◆ **Records**
-- Begin --
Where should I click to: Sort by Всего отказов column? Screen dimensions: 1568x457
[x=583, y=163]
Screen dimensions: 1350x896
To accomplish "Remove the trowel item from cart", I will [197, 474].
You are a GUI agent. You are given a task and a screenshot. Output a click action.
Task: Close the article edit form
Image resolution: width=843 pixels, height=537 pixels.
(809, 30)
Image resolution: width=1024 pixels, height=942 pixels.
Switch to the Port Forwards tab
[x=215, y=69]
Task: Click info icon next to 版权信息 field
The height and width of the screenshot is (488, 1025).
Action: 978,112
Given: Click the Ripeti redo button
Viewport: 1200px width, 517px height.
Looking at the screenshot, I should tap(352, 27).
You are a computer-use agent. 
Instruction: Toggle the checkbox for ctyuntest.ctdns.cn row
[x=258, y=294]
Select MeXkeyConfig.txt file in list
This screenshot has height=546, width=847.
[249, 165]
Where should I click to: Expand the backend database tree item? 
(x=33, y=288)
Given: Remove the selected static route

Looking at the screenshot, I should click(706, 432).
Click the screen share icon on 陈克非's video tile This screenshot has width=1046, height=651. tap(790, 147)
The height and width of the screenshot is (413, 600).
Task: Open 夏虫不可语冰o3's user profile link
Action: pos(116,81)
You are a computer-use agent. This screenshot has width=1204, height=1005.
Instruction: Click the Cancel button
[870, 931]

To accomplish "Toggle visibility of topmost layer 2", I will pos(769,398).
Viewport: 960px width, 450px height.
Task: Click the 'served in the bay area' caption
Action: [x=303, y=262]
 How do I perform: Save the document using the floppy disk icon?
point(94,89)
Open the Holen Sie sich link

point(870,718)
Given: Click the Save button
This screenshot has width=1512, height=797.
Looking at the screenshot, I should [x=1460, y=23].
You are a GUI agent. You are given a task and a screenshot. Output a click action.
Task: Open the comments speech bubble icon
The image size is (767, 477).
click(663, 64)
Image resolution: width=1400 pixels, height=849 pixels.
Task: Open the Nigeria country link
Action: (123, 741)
-- End --
Copy the material word for word, from its first line through the line holding "Looking at the screenshot, I should click(706, 432).", inclusive.

Where should I click to: Sort by Всего отказов column? Screen dimensions: 1568x457
[x=583, y=163]
Screen dimensions: 1350x896
To accomplish "Remove the trowel item from cart", I will [197, 474].
You are a GUI agent. You are given a task and a screenshot. Output a click action.
Task: Close the article edit form
Image resolution: width=843 pixels, height=537 pixels.
(809, 30)
Image resolution: width=1024 pixels, height=942 pixels.
Switch to the Port Forwards tab
[x=215, y=69]
Task: Click info icon next to 版权信息 field
The height and width of the screenshot is (488, 1025).
Action: 978,112
Given: Click the Ripeti redo button
Viewport: 1200px width, 517px height.
Looking at the screenshot, I should tap(352, 27).
You are a computer-use agent. 
Instruction: Toggle the checkbox for ctyuntest.ctdns.cn row
[x=258, y=294]
Select MeXkeyConfig.txt file in list
This screenshot has height=546, width=847.
[249, 165]
Where should I click to: Expand the backend database tree item? 
(x=33, y=288)
Given: Remove the selected static route

Looking at the screenshot, I should click(706, 432).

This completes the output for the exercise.